Standpunt van de officier van justitie
De officier van justitie heeft veroordeling gevorderd voor feit 1 en feit 2 subsidiair. Voor feit 2 primair heeft de officier van justitie vrijspraak gevorderd, omdat in het dossier onvoldoende blijkt van seksueel binnendringen.
Standpunt van de verdediging
De raadsman heeft betoogd dat verdachte integraal moet worden vrijgesproken, omdat geen sprake is van wettig en overtuigend bewijs. Hij heeft daartoe het volgende aangevoerd.

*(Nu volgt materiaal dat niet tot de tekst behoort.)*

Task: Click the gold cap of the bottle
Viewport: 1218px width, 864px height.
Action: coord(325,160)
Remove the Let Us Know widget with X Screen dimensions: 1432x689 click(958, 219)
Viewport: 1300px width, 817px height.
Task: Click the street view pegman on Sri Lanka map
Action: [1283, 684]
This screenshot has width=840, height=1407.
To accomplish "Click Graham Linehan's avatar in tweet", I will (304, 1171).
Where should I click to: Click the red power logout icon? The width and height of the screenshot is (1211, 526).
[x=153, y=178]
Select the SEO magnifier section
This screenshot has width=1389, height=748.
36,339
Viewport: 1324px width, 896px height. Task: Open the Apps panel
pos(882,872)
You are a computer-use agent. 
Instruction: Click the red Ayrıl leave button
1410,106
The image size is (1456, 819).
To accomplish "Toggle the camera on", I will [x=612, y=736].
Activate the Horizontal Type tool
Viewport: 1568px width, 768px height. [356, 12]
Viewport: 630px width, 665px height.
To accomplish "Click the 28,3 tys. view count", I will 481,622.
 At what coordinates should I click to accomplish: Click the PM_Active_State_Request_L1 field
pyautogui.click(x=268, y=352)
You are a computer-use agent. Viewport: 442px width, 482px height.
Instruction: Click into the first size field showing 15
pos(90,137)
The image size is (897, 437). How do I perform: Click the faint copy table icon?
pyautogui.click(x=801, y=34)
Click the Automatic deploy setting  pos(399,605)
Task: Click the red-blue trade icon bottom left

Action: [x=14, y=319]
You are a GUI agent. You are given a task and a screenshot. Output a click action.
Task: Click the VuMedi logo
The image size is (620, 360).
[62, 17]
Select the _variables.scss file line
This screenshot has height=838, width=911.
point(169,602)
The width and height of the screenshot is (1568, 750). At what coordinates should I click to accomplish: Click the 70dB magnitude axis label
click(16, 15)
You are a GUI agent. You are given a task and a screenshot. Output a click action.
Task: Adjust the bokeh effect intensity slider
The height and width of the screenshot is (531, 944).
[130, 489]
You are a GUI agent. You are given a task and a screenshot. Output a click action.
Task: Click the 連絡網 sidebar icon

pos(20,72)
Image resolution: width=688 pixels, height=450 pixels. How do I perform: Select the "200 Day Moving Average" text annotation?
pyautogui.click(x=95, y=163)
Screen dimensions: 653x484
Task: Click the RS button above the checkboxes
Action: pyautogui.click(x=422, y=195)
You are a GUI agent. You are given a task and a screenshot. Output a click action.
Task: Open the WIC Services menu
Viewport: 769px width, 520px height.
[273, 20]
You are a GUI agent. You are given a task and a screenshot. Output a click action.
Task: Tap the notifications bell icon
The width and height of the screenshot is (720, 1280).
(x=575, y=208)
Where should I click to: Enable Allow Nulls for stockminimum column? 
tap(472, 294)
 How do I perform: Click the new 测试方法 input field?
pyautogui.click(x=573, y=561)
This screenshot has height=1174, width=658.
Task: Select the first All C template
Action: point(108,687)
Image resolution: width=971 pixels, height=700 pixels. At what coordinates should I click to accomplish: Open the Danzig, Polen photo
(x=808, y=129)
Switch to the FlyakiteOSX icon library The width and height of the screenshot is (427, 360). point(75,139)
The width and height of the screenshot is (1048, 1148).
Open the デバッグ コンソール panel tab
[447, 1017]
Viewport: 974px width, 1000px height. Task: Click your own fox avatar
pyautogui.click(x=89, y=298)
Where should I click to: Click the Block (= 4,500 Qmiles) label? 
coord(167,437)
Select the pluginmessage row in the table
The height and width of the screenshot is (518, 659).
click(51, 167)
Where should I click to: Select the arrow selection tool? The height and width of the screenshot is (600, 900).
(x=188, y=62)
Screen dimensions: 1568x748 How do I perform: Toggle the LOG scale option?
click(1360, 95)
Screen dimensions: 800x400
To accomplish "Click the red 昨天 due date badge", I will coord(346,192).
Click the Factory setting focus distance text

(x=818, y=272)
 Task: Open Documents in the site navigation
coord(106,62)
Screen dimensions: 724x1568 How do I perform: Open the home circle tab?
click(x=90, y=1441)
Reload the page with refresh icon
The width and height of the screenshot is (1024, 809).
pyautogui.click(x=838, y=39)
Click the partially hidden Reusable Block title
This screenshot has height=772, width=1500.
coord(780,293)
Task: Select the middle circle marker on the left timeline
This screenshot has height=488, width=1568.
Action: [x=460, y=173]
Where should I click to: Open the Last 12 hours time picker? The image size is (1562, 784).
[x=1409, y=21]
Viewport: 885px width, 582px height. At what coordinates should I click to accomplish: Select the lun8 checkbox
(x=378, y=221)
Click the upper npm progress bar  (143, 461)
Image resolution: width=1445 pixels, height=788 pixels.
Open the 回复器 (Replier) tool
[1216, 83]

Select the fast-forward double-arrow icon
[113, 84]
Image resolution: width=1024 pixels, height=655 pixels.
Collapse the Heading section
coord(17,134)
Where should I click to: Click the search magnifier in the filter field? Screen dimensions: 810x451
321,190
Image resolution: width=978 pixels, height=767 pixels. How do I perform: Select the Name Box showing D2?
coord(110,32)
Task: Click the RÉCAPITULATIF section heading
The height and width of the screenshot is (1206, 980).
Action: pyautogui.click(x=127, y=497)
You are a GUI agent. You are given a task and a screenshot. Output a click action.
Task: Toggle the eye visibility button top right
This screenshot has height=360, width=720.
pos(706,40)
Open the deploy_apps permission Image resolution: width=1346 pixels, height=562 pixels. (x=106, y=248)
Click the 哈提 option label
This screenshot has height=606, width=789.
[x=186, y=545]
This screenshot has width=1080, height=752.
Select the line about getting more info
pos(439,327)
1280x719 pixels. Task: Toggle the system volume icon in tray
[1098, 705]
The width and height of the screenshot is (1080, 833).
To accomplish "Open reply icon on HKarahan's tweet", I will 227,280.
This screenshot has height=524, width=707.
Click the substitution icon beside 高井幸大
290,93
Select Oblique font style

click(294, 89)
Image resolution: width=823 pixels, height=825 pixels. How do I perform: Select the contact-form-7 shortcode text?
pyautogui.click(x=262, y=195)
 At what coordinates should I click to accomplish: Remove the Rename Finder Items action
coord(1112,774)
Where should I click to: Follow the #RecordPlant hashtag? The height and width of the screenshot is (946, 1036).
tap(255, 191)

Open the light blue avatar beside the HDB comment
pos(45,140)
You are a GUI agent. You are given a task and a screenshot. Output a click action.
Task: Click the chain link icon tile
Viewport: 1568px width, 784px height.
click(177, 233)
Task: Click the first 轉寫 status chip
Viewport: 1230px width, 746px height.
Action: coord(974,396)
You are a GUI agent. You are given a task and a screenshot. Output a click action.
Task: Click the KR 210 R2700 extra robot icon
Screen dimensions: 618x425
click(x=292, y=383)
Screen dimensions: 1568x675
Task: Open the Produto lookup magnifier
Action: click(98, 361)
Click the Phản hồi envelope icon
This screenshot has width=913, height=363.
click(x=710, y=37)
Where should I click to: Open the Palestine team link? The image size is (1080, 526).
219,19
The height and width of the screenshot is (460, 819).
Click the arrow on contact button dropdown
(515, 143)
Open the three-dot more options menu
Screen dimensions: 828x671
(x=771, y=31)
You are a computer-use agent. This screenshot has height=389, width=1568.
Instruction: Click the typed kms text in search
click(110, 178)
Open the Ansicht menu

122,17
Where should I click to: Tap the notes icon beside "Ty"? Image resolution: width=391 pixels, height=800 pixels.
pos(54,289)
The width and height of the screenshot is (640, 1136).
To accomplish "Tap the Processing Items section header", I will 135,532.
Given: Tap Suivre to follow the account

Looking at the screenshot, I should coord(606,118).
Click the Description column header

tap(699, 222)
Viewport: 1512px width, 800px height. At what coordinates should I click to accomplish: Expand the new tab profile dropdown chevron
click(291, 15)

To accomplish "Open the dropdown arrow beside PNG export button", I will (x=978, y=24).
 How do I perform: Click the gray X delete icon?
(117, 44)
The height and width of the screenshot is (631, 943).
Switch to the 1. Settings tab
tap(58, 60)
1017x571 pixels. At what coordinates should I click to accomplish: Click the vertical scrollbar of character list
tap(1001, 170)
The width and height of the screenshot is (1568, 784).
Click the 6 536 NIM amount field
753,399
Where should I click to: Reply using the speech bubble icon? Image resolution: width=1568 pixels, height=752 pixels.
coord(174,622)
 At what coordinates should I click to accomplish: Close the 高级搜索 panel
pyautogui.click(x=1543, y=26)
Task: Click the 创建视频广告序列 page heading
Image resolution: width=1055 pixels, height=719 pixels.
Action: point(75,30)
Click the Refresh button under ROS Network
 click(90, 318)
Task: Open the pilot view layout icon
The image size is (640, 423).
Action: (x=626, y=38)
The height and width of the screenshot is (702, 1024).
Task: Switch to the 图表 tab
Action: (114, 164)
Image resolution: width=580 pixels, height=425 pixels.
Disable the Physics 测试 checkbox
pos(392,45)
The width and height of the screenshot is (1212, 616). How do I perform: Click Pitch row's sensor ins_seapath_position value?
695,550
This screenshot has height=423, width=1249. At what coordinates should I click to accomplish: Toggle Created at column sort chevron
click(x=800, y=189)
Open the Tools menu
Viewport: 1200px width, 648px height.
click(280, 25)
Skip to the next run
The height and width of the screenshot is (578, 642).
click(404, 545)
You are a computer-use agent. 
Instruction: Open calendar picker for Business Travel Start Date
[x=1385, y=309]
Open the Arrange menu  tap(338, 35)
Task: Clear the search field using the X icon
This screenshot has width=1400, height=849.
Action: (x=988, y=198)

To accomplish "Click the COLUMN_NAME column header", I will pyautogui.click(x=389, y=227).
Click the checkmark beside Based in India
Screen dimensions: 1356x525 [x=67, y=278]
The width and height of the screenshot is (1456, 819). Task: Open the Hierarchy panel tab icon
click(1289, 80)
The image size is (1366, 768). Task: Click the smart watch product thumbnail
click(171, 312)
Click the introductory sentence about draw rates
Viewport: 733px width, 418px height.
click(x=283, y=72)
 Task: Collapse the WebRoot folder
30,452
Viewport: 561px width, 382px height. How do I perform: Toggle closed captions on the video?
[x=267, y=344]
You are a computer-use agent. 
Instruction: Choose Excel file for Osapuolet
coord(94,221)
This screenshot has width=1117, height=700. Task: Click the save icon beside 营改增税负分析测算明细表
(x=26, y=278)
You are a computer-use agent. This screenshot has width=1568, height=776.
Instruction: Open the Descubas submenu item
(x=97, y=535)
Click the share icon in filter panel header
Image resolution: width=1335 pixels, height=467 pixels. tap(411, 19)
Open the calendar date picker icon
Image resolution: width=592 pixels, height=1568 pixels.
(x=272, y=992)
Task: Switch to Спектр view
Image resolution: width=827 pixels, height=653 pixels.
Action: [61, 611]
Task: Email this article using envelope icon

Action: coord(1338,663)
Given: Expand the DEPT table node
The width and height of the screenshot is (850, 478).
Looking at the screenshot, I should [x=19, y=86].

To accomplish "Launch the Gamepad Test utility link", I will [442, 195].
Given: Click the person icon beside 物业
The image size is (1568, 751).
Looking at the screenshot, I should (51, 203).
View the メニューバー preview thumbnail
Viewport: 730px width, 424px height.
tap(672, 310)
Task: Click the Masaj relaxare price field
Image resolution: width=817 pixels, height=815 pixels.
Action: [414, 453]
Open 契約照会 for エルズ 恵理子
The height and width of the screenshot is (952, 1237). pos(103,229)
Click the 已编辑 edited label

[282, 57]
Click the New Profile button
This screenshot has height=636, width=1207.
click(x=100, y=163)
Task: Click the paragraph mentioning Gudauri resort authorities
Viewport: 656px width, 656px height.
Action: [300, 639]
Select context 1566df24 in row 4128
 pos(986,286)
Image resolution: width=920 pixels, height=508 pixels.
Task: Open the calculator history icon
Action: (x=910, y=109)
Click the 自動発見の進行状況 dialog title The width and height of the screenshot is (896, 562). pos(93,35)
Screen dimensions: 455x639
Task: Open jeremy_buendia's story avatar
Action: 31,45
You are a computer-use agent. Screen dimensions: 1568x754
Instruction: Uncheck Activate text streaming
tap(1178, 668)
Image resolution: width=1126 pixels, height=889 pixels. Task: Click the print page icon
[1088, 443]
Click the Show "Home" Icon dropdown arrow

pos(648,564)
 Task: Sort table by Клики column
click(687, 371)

Over feit 1 heeft de raadsman aangevoerd dat de verklaring van [slachtoffer] niet voor het bewijs kan worden gebruikt, omdat de kans aanwezig is dat zijn verklaring is beïnvloed door zijn halfzus [naam] . Daarnaast is er onvoldoende steunbewijs voor de verklaring van [slachtoffer] . De verklaringen van
[naam] en moeder [naam] vormen geen steunbewijs, omdat zij enkel hebben verklaard wat zij van [slachtoffer] hebben gehoord. Ook de verklaring van mevrouw [naam] vormt onvoldoende steunbewijs. Zij kan de situatie die zij in de woonkamer van verdachte heeft gezien - [slachtoffer] die ontkleed was en verdachte die achter hem zat - met de wetenschap van nu, namelijk de verdenking van een zedenmisdrijf, in een bepaalde context hebben geplaatst.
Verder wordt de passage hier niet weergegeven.